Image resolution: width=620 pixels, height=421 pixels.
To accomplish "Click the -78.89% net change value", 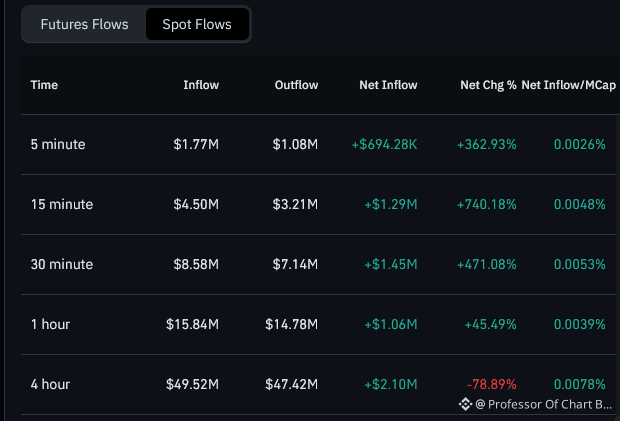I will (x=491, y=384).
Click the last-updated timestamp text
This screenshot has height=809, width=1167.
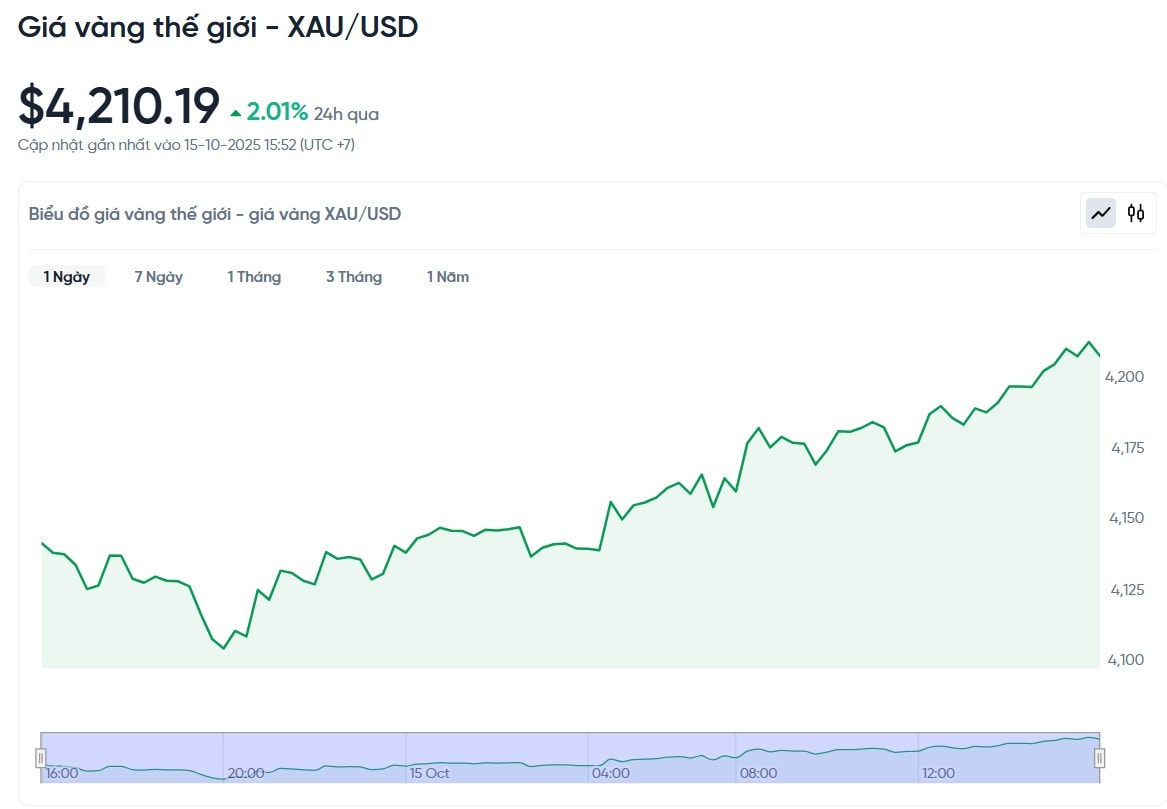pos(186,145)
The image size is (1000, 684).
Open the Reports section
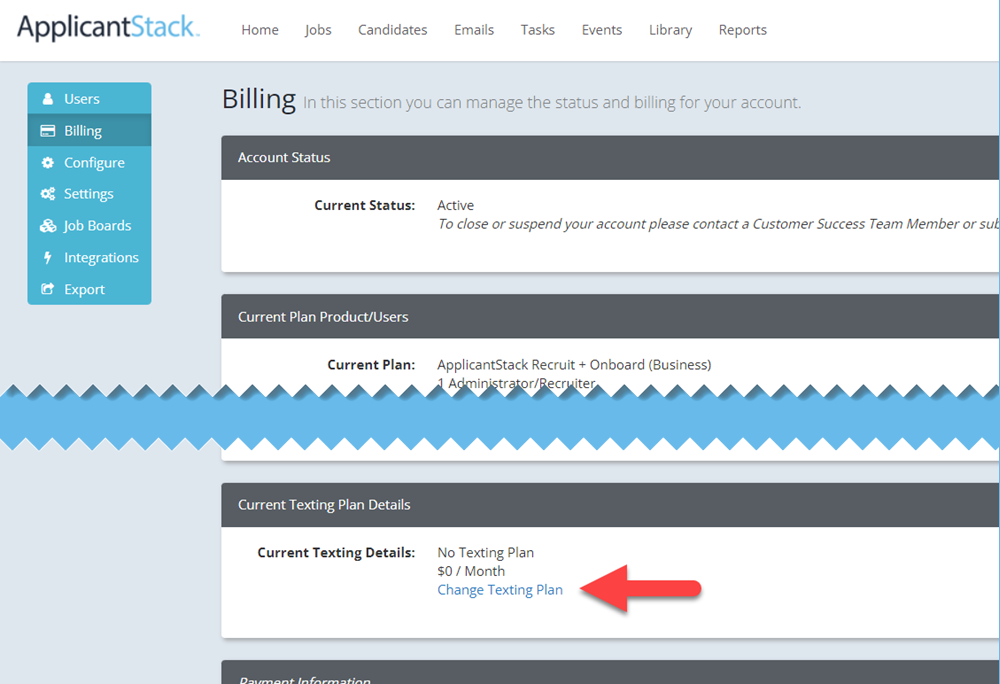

#### STATED EXERCISE
Collect each line above that contains the string "height". Case counts, so only matches with the same capitalization qualify.

#### TASK RESULT
Image resolution: width=620 pixels, height=421 pixels.
This screenshot has height=809, width=1167.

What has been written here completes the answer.